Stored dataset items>
++++++++++
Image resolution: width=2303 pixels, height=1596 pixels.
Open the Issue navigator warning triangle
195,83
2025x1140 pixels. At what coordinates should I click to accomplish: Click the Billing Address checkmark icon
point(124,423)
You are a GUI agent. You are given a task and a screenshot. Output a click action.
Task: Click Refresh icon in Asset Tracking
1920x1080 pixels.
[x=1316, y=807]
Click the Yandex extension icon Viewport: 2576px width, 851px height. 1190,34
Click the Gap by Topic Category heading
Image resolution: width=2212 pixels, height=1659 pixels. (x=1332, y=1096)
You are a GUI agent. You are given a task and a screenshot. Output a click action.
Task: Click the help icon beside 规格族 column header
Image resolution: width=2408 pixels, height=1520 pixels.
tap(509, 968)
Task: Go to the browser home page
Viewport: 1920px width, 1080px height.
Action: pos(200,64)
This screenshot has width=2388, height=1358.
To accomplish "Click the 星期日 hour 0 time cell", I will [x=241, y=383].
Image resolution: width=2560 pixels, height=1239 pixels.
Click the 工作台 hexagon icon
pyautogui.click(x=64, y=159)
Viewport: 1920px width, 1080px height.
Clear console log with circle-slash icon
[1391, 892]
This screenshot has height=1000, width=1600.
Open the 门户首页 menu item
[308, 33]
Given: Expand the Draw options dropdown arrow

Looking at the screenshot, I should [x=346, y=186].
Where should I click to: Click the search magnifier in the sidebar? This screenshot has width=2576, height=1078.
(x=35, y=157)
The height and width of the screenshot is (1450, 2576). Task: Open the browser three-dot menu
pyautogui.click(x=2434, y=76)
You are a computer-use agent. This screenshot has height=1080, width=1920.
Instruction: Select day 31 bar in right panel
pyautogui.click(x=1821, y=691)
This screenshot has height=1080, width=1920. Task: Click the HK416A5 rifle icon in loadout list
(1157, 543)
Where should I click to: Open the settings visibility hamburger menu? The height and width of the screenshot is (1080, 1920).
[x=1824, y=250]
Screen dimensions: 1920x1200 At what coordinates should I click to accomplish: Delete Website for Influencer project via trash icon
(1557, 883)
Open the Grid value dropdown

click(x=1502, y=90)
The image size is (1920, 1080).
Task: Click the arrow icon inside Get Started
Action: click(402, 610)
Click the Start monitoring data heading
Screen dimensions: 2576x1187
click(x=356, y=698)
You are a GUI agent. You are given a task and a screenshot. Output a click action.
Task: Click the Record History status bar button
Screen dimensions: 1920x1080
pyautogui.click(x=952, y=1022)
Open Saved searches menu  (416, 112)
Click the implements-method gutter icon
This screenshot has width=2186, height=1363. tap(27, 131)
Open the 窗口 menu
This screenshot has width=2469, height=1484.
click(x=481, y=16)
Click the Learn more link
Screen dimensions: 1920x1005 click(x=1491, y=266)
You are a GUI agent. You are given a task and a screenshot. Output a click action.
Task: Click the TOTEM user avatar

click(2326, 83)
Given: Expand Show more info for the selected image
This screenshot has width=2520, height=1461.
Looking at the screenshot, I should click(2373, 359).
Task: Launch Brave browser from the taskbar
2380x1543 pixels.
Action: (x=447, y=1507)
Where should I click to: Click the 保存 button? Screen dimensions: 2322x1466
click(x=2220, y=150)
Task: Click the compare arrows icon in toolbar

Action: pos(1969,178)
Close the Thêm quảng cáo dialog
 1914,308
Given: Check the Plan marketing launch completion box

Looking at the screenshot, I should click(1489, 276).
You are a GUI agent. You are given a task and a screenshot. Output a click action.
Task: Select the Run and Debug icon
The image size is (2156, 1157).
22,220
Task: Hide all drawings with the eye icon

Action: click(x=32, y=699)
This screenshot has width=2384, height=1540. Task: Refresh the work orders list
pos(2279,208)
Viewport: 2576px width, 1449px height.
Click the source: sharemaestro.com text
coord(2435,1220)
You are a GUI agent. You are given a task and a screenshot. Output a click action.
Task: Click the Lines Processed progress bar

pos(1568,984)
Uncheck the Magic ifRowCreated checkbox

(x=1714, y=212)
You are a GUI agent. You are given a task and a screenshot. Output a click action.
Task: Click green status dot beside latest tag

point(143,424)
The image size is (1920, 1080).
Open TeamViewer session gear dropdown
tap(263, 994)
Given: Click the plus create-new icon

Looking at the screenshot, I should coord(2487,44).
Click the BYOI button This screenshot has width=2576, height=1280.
++++++++++
What you will do> Restate every entry word for word.

Written answer>
Image resolution: width=2303 pixels, height=1596 pixels.
Open the Issue navigator warning triangle
195,83
2025x1140 pixels. At what coordinates should I click to accomplish: Click the Billing Address checkmark icon
point(124,423)
You are a GUI agent. You are given a task and a screenshot. Output a click action.
Task: Click Refresh icon in Asset Tracking
1920x1080 pixels.
[x=1316, y=807]
Click the Yandex extension icon Viewport: 2576px width, 851px height. 1190,34
Click the Gap by Topic Category heading
Image resolution: width=2212 pixels, height=1659 pixels. (x=1332, y=1096)
You are a GUI agent. You are given a task and a screenshot. Output a click action.
Task: Click the help icon beside 规格族 column header
Image resolution: width=2408 pixels, height=1520 pixels.
tap(509, 968)
Task: Go to the browser home page
Viewport: 1920px width, 1080px height.
Action: pos(200,64)
This screenshot has width=2388, height=1358.
To accomplish "Click the 星期日 hour 0 time cell", I will [x=241, y=383].
Image resolution: width=2560 pixels, height=1239 pixels.
Click the 工作台 hexagon icon
pyautogui.click(x=64, y=159)
Viewport: 1920px width, 1080px height.
Clear console log with circle-slash icon
[1391, 892]
This screenshot has height=1000, width=1600.
Open the 门户首页 menu item
[308, 33]
Given: Expand the Draw options dropdown arrow

Looking at the screenshot, I should [x=346, y=186].
Where should I click to: Click the search magnifier in the sidebar? This screenshot has width=2576, height=1078.
(x=35, y=157)
The height and width of the screenshot is (1450, 2576). Task: Open the browser three-dot menu
pyautogui.click(x=2434, y=76)
You are a computer-use agent. This screenshot has height=1080, width=1920.
Instruction: Select day 31 bar in right panel
pyautogui.click(x=1821, y=691)
This screenshot has height=1080, width=1920. Task: Click the HK416A5 rifle icon in loadout list
(1157, 543)
Where should I click to: Open the settings visibility hamburger menu? The height and width of the screenshot is (1080, 1920).
[x=1824, y=250]
Screen dimensions: 1920x1200 At what coordinates should I click to accomplish: Delete Website for Influencer project via trash icon
(1557, 883)
Open the Grid value dropdown

click(x=1502, y=90)
The image size is (1920, 1080).
Task: Click the arrow icon inside Get Started
Action: click(402, 610)
Click the Start monitoring data heading
Screen dimensions: 2576x1187
click(x=356, y=698)
You are a GUI agent. You are given a task and a screenshot. Output a click action.
Task: Click the Record History status bar button
Screen dimensions: 1920x1080
pyautogui.click(x=952, y=1022)
Open Saved searches menu  (416, 112)
Click the implements-method gutter icon
This screenshot has width=2186, height=1363. tap(27, 131)
Open the 窗口 menu
This screenshot has width=2469, height=1484.
click(x=481, y=16)
Click the Learn more link
Screen dimensions: 1920x1005 click(x=1491, y=266)
You are a GUI agent. You are given a task and a screenshot. Output a click action.
Task: Click the TOTEM user avatar

click(2326, 83)
Given: Expand Show more info for the selected image
This screenshot has width=2520, height=1461.
Looking at the screenshot, I should click(2373, 359).
Task: Launch Brave browser from the taskbar
2380x1543 pixels.
Action: (x=447, y=1507)
Where should I click to: Click the 保存 button? Screen dimensions: 2322x1466
click(x=2220, y=150)
Task: Click the compare arrows icon in toolbar

Action: pos(1969,178)
Close the Thêm quảng cáo dialog
 1914,308
Given: Check the Plan marketing launch completion box

Looking at the screenshot, I should click(1489, 276).
You are a GUI agent. You are given a task and a screenshot. Output a click action.
Task: Select the Run and Debug icon
The image size is (2156, 1157).
22,220
Task: Hide all drawings with the eye icon

Action: click(x=32, y=699)
This screenshot has width=2384, height=1540. Task: Refresh the work orders list
pos(2279,208)
Viewport: 2576px width, 1449px height.
Click the source: sharemaestro.com text
coord(2435,1220)
You are a GUI agent. You are given a task and a screenshot. Output a click action.
Task: Click the Lines Processed progress bar

pos(1568,984)
Uncheck the Magic ifRowCreated checkbox

(x=1714, y=212)
You are a GUI agent. You are given a task and a screenshot. Output a click action.
Task: Click green status dot beside latest tag

point(143,424)
The image size is (1920, 1080).
Open TeamViewer session gear dropdown
tap(263, 994)
Given: Click the plus create-new icon

Looking at the screenshot, I should coord(2487,44).
Click the BYOI button This screenshot has width=2576, height=1280.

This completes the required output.